A mulher chamada Senhora Encantadora usava um pequeno sino prateado, aparentemente inofensivo, mas cujo tilintar era suficiente para confundir a mente. Qualquer um com cultivo menor cairia sob seu domínio imediatamente.
Havia ainda um homem baixo e calado, que não utilizava artefato. Envolto em uma névoa negra, tudo o que tocava era reduzido a galhos secos — um veneno mortal.
Cercado, Duas Regiões soltou um brado, e uma alabarda de lâmina larga surgiu em sua mão, que girava com destreza e imponência!
Com ela, afastou a estranha espada de Han Mo Sheng e desviou das chamas, ao mesmo tempo que levantou um vendaval com a arma, dissipando a névoa venenosa. A lança de Fan Heng Yue veio ao seu encontro, e um estrondo abafou o som hipnótico do sino.
A batalha se desenrolava não longe do esconderijo de Pequeno Tian, com tal intensidade que a árvore onde estava oculto tremia.
Ele não se mexia, mantendo-se atrás da árvore, espreitando o combate. Observou que, apesar de cercado, Duas Regiões não se mostrava aflito, desviando ou bloqueando ataques mortais no último instante, o que lhe causou profunda admiração.
No entanto, os ferimentos e o ataque conjunto começavam a pesar. Inicialmente, Duas Regiões ainda conseguia revidar, mas logo passou a apenas se defender, acumulando feridas sob o brilho dos artefatos.
Pequeno Tian quis ajudá-lo, pois o ser humano costuma simpatizar com os mais fracos.
Porém, sem saber quem eram aqueles homens e temendo envolver-se sem poder suficiente, permaneceu quieto, apenas observando.
Durante a luta, os combatentes mudaram de posição, aproximando-se cada vez mais da árvore onde Pequeno Tian estava.
Numa pausa, o homem do leque vermelho ficou de frente para Pequeno Tian. À luz dos artefatos, Pequeno Tian viu, no peito do homem, um bordado de chama dourada e vermelha.

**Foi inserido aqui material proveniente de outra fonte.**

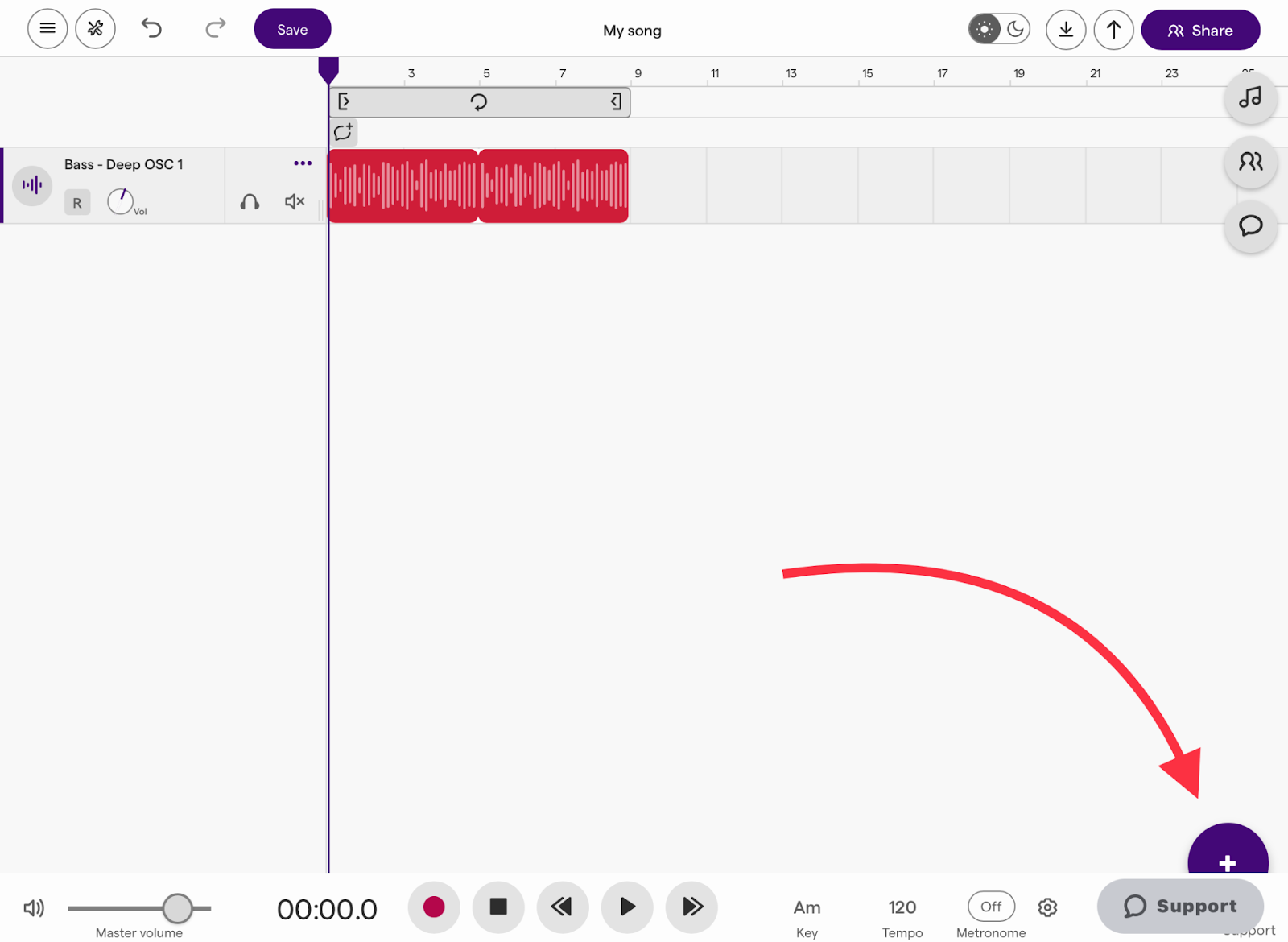Open metronome settings gear
The width and height of the screenshot is (1288, 942).
pyautogui.click(x=1047, y=907)
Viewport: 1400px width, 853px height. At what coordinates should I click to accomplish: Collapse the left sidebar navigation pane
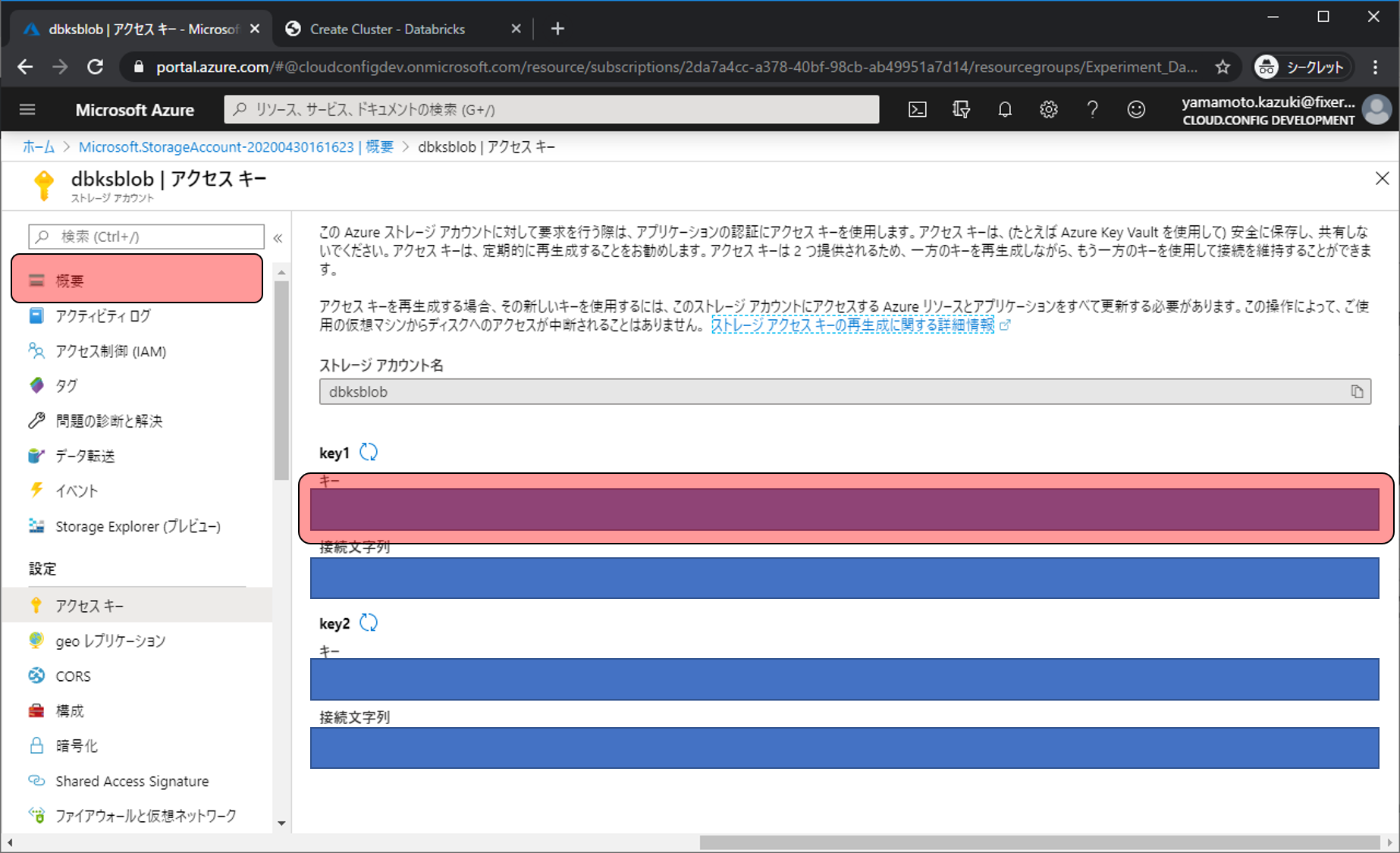click(x=278, y=238)
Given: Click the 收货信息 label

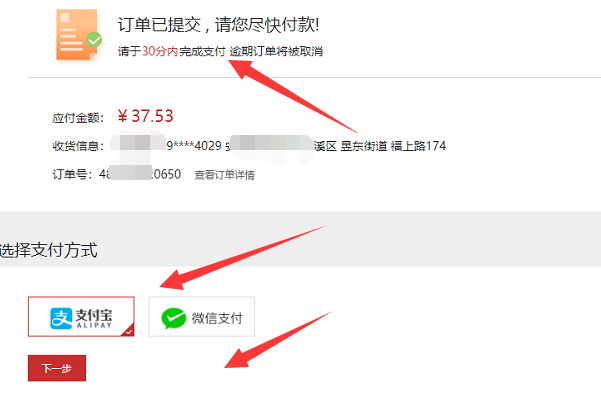Looking at the screenshot, I should 78,146.
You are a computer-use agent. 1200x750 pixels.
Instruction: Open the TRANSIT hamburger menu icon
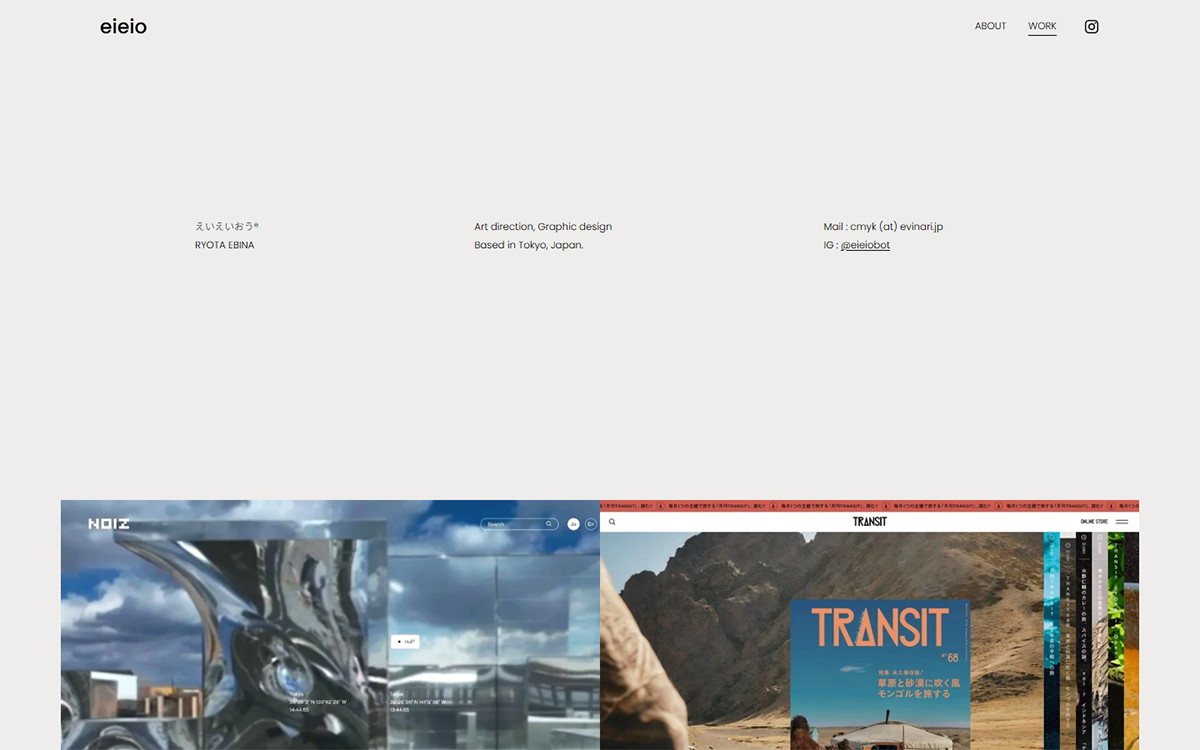pos(1122,522)
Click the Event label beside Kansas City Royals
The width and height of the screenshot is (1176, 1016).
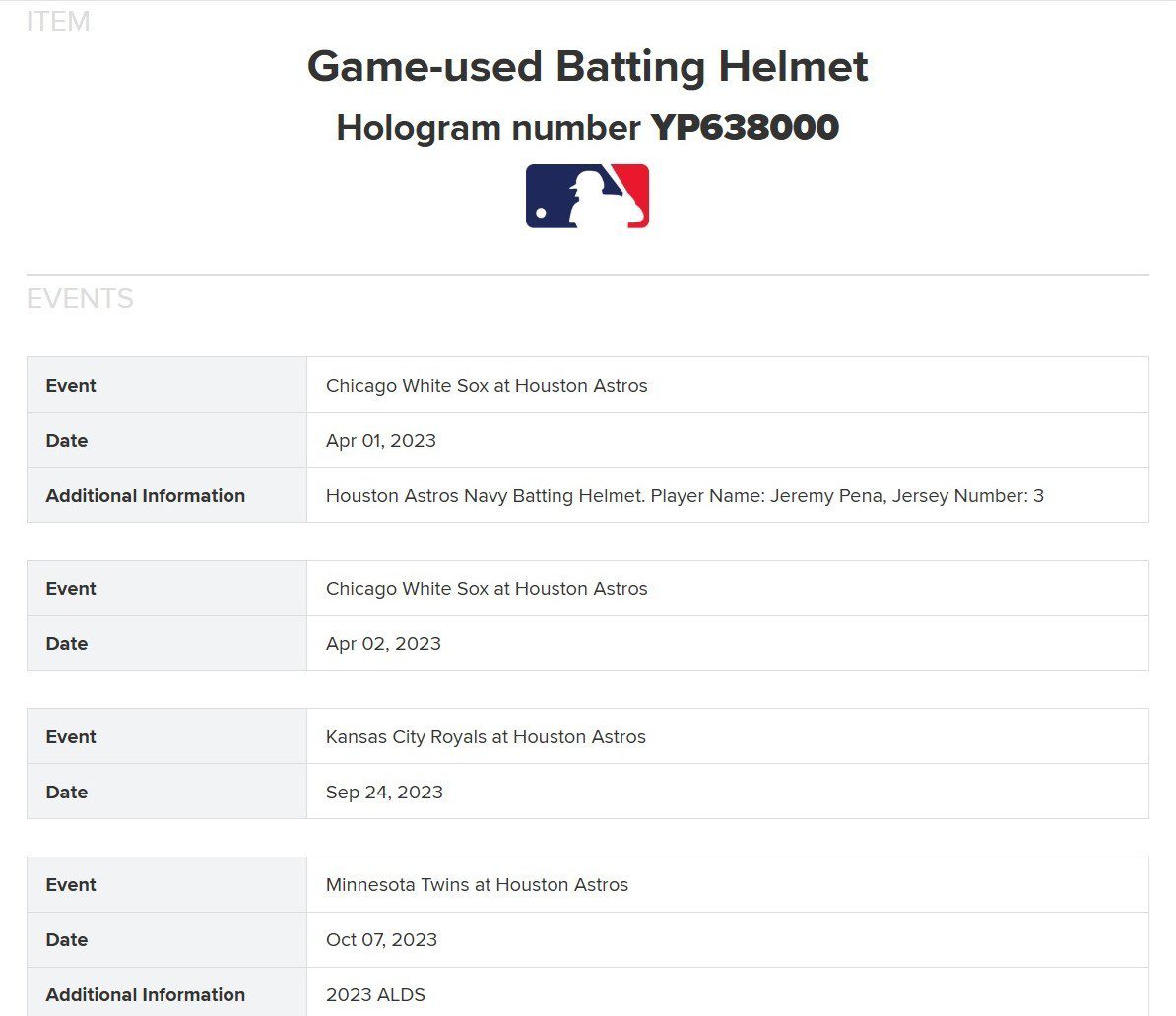pyautogui.click(x=71, y=736)
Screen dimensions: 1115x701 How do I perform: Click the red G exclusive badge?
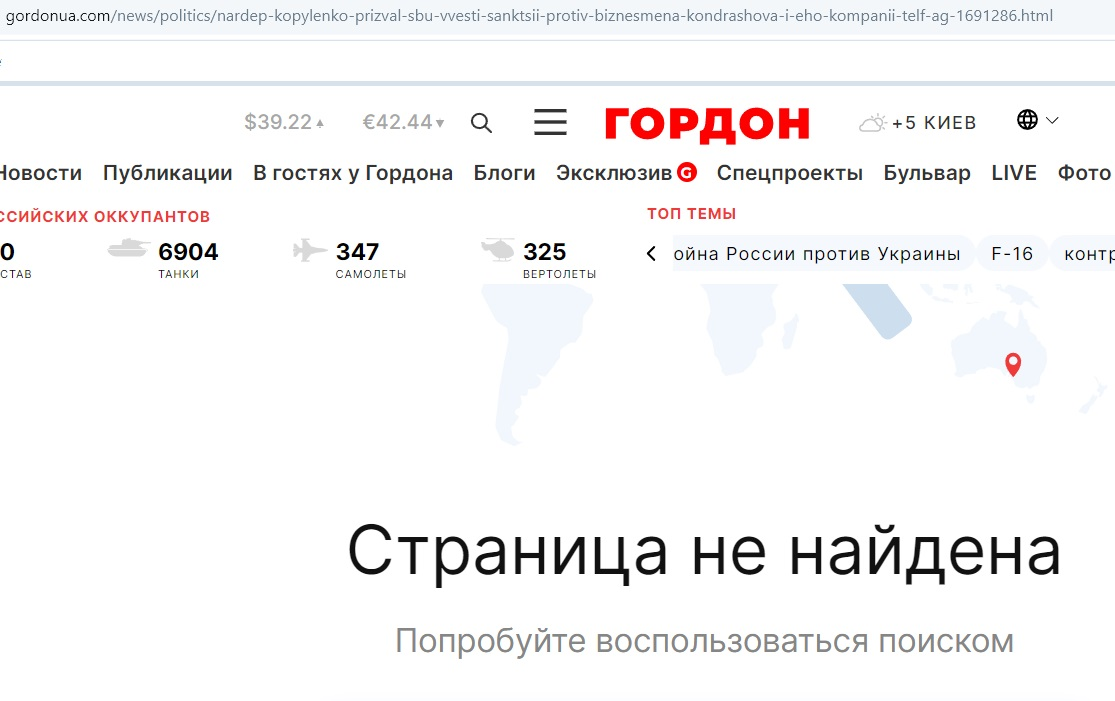click(686, 172)
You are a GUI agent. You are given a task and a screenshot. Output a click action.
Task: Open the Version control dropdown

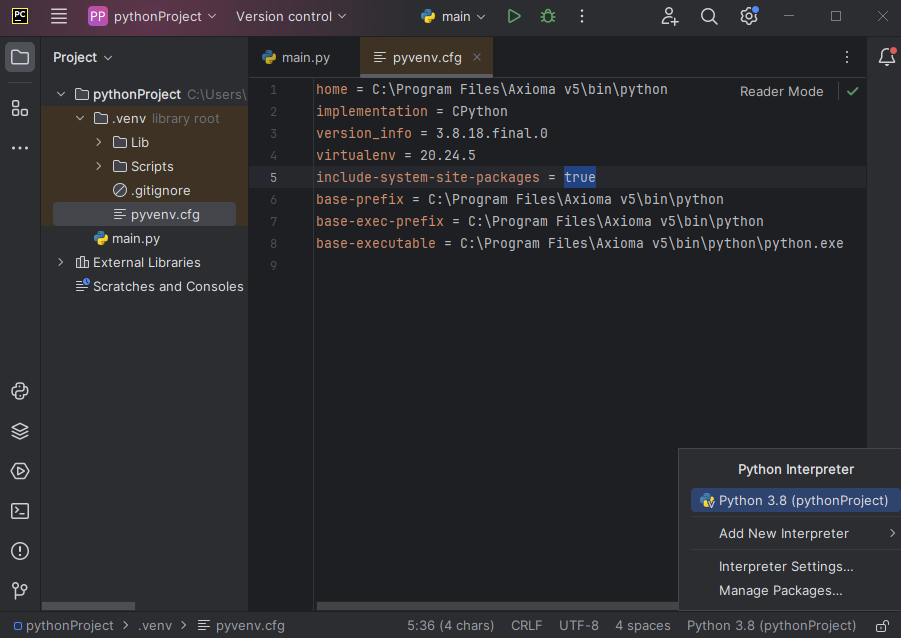291,16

Ao reconhecer o símbolo, uma explosão de lembranças o percorreu: naquela noite chuvosa de mais de dez anos atrás, os assassinos que destruíram sua aldeia também usavam roupas com esse emblema. E o líder deles tinha o mesmo bordado!
Era um ancião do Salão da Chama Negra!
A ira tomou conta de Pequeno Tian. Os olhos ficaram vermelhos, e ele não se conteve mais: sua espada saiu da bainha com um som cortante, lançando-se em direção ao rosto do homem do leque.
Tomado de dor e ódio, ele não mediu forças — queria matar.
O ataque repentino assustou todos os combatentes, que hesitaram por um instante. Ninguém esperava que um jovem enlouquecido surgisse de repente ali, despercebido até então!
Mas a espada de Pequeno Tian já estava sobre o homem do leque. Este só pôde saltar para o lado, mas não foi suficiente: um grito de dor ecoou, e um braço voou, ainda segurando o leque vermelho.
O braço do homem fora decepado!
Cambaleando, ele mal teve tempo de reagir. Pequeno Tian avançou novamente, forçando-o a se defender com o que restava de energia.
Ferido e esgotado pelo combate anterior, o homem mal conseguia resistir e recuava diante de Pequeno Tian, à beira da morte.
Os demais, então, perceberam que Pequeno Tian utilizava a técnica da Espada de Jade, e tentaram socorrer o homem ferido.
Duas Regiões aproveitou para recuperar o fôlego e, vendo os outros tentarem ajudar, impediu-lhes o avanço, enfrentando Han Mo Sheng, Senhora Encantadora e Fan Heng Yue.
Felizmente, o homem baixo e venenoso se aproximou do mutilado, conseguindo conter Pequeno Tian e dando tempo ao companheiro de se recompor.
O homem, ao chegar, lançou a névoa venenosa em forma de serpente contra Pequeno Tian, que, atento ao perigo, esquivou-se e rebateu com um golpe de trovão na palma da mão.
O pequeno homem maldizia a sorte por não ter acertado, e desviou do relâmpago, que atingiu uma árvore grossa, derrubando-a com estrondo.
No confronto direto, Pequeno Tian percebeu que o homem era perigoso pelo veneno, mas em combate aberto não era páreo. Logo, passou a pressionar o adversário, que recuava seguidamente.
O ferido, aproveitando a distração, estancou o sangue e voltou à luta. Juntos, conseguiram equilibrar o duelo contra Pequeno Tian.
— Duas Regiões! Não sabia que você estava aliado à Seita do Jade!
Han Mo Sheng gritou.
— Hahaha! Estamos em guerra, não há mais o que dizer!
Duas Regiões trovejou, ainda mais impetuoso e feroz em seus ataques.